Como era mi primera incursión en las calles de un mundo acechado por un enemigo invisible, un microorganismo compuesto de material genético, protegido por un envoltorio proteico; y que, aún siendo inodoro, incoloro e insípido, está provocando la mayor pandemia planetaria que tengamos conocimiento, tomé mis precauciones. Usé unas zapatillas que serán las que se someterán, en los próximos meses, a desinfecciones de detergentes, lavandinas y otros tantos productos químicos que trajo la actual paranoia de asepsia.

Mi caminata iba a ser de quince minutos hasta llegar a destino, el clima estaba fresco, por lo tanto, me puse un pantalón largo para proteger mis velludas piernas, que podían convertirse en un imán para los degenerados virus. Arriba, tenía una camiseta negra, manga larga, y mi clásica campera North Face, de cierre hasta el cuello. Una gorra para protegerme del sol y los “bichitos”, que junto con mi barbijo blanco, completaban el cuidado atuendo de la expedición.

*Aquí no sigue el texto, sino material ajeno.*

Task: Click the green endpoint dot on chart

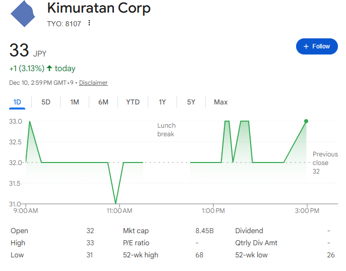Action: point(306,121)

Al salir, se me ocurrió llevar gafas, que me las tuve que quitar antes de siquiera alcanzar la esquina. Mi agitada respiración, debajo del tapabocas, empañaba los vidrios de los oscuros anteojos, y al no poder mirar donde pisaba, evoqué la sensación de mareo que tuve al bajar a tierra firme, después de haber navegado muchos días por mar adentro, sobre esos grandes barcos que nunca más nadie querrá abordar.

Me habían advertido que encontraría mucha gente caminando y que debía tener cuidado de no ser atropellado por los raudos vehículos que surcan las “autopistas” del pueblo. Si antes de la cuarentena, pocos respetaban al peatón, durante la misma, los conductores de Sucupira pueden ser más letales que el propio virus. Sin las gafas puestas, y dando pasos más firmes sobre la calzada, puse en “modo alerta” a mis cinco sentidos.

Lo de la imprudencia de los conductores es una triste realidad. No solo exceden el límite de velocidad, sino que no respetan ninguna de las reglas de tránsito. Es más fácil evitar contagiarse del Covid-19, que de ser atropellado por algún imbécil que cruza la rotonda con el semáforo en rojo.

En estos días, el comportamiento de los otros caminantes es muy peculiar. En más de una ocasión, la persona que venía a mi encuentro, en una acera estrecha, cruzó la calle para evitar un encuentro demasiado cercano y preservar esa famosa “distancia social”. Otra, miró con desconfianza, por encima del hombro, cuando mis largas piernas la rebasaban por un lado. Esta incomoda máscara que es el tapabocas, despoja al rostro de la expresividad que ofrecen los labios. Los ojos, como espiando por encima de una tela blanca, lucen asustados y con algo de espanto. Como ocurre con casi todo, recién echamos de menos aquello que ya no está y que damos por sentado. ¡Cuánta falta nos hacen las sonrisas!

Quisiera creer que fue apenas mi impresión, pero los muchos ojos que se cruzaron con los míos, los sentí tristes, apesadumbrados, recelosos, desconfiados, y con miedo, con mucho miedo.

Este sentimiento desolador que me devolvían las miradas, o que era yo que las reflejaba, desapareció por completo, cuando una manito se agitó a la distancia, y escuché que, a viva voz, una niña me gritaba: “Alfitoooooooo”.

Una vez instalados en su cuarto de juegos, mientras la mamá hacia su trabajo en la planta baja, no tuve que explicarle aquel cuento que le había contado sobre el bichito que nos esperaba oculto en las calles, y que para que nosotros pudiéramos salir, debíamos engañarlo, encerrados en nuestras casas, haciéndole creer que nos fuimos, para que él también se vaya.

No me pidió ninguna explicación. Solo abrió los brazos y se lanzó contra mi pecho. La apreté muy largo y muy fuerte, y como ella tenía los ojos cerrados, aproveché para secarme las lágrimas, sin que se diera cuenta.